All Pairs Shortest Path with limitations

Hi together,

I have a question on how you would tackle the following:

I have a graph and want to calculate all possible shortest paths but exclude a few nodes as starting / stopping positions.

I can not filter out those vertices, since paths should be allowed to pass them - just not start or terminate there.

Calculating all possible shortest paths manually is computationally infeasible.

Thanks a lot!

Stephan

attachment.html (928 Bytes)

Hi Stephan,

If the number of start-end pairs is not high you could compute all
shortest paths and then remove the ones you are not interested in.

Best,
Aleks

Hi Aleks!

I thank you for your answer! If already tried that but have not been successful speed-wise.

A full APSP of a very small test graph already takes around 200 ms.

The fastest I could get as described below runs in about 3.6 s. :confused:

The main reason is that shortest_distance() has a "single source, all targets" mode but no "single target, all sources" mode (the reverse) - as soon as "source" is empty, it defaults to APSP, neglecting "target".

Hence I have to do this part manually using shortest_distance(G, u, v).*

My bottleneck is the APSP calculation.

Cheers,

Stephan

*Since the graph is directed, we have the following: Say V is the set of all vertices and B a subset of V I want to exclude as sources / targets from APSP. Then the set of points is [ (V x V) \ [ (V x B) + (B x V) ] ] + (B x B).

Or in graph-tool terms:
- (V x V): shortest_distance(G)

- (V x B): shortest_distance(G, v, b) for b in B for v in V (horrible run-time)

- (B x V): shortest_distance(G, b, _) for b in B

- (B x B): shortest_distance(G, u, v) for u,v in B x B

attachment.html (3.77 KB)

Of course it does.
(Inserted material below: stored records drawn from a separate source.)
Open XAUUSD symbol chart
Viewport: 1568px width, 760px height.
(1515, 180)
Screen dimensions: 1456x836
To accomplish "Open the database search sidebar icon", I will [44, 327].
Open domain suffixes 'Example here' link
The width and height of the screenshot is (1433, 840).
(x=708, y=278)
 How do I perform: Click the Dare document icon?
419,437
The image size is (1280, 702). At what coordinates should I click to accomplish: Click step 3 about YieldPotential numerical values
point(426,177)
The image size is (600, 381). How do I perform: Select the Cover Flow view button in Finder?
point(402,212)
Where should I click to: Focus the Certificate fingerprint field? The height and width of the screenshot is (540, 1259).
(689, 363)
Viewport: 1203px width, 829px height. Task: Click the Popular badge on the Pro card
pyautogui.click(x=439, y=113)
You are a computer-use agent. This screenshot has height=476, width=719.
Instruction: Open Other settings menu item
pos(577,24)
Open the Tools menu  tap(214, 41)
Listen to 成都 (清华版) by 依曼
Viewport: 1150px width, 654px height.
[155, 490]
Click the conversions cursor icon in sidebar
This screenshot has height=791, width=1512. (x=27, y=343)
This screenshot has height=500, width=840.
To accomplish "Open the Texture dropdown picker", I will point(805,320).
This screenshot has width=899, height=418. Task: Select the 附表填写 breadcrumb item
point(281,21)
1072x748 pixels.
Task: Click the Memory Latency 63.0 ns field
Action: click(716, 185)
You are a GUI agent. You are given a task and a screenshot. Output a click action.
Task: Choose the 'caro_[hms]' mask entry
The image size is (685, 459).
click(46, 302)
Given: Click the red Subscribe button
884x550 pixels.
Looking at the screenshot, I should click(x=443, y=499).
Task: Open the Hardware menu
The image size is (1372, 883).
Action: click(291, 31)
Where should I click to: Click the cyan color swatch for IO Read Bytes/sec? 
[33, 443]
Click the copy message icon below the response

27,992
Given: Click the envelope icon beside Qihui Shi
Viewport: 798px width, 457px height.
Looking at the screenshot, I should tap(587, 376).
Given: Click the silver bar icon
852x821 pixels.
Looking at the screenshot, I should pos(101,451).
Just reverse the graph with:

      GraphView(g, reversed=True)

:partying_face: I didn't know that existed!

Thanks a ton, I'm really looking forward to test it out tomorrow!

Cheers,
Stephan

This works like a charm!

With it, I'm down to 228 ms ± 1.31 ms from 3.6 s ( 82.9 ms ± 2.45 ms for shortest_distance(G) ).

It's still very very expensive as it's 2.75 times APSP but approaching reasonability. The costly remaining part is the manual B x B.*

I tried to speed it up by the approximation to limit G to B since I know that B is connected but graph-tool segfaults right away (I wrote another ticket for that). :confused:

If anyone else has any ideas on how to speed this up, I'd be very grateful!

Cheers,
Stephan

- - - o - - -

*Since the graph is directed, we have the following: Say V is the set of all vertices and B a subset of V I want to exclude as sources / targets from APSP. Then the set of points is
(V\B) x (V\B) = [ (V x V) \ [ (V x B) + (B x V) ] ] U (B x B).

Or in graph-tool terms:
- (V x V): shortest_distance(G)
- (B x V): shortest_distance(G, b, _) for b in B
- (V x B): shortest_distance(GraphView(G, reversed=True), b, _) for b in B
- (B x B): shortest_distance(G, u, v) for u,v in B x B

Hi Tiago and the list,

my algorithm is still _infeasibly_ slow and > 90 % of the run-time results from shortest_path().

Do you have any idea on how this could be sped up?

I have the graph G, the set of all nodes V and a sub-set B ⊂ V.

I want to calculate or approximate the mean shortest distance between all pairs V\B x V\B but on the complete graph - or in other words, calculate the mean of all pairs shortest distance ( mean(shortest_distance()) ) but exclude n∈B from being source or target.

Sub-sampling would be okay as well.

I currently don't see a way to do this fast with graph-tool besides writing a custom function but that probably exceeds my capacities. Am I missing something? Do you have any ideas?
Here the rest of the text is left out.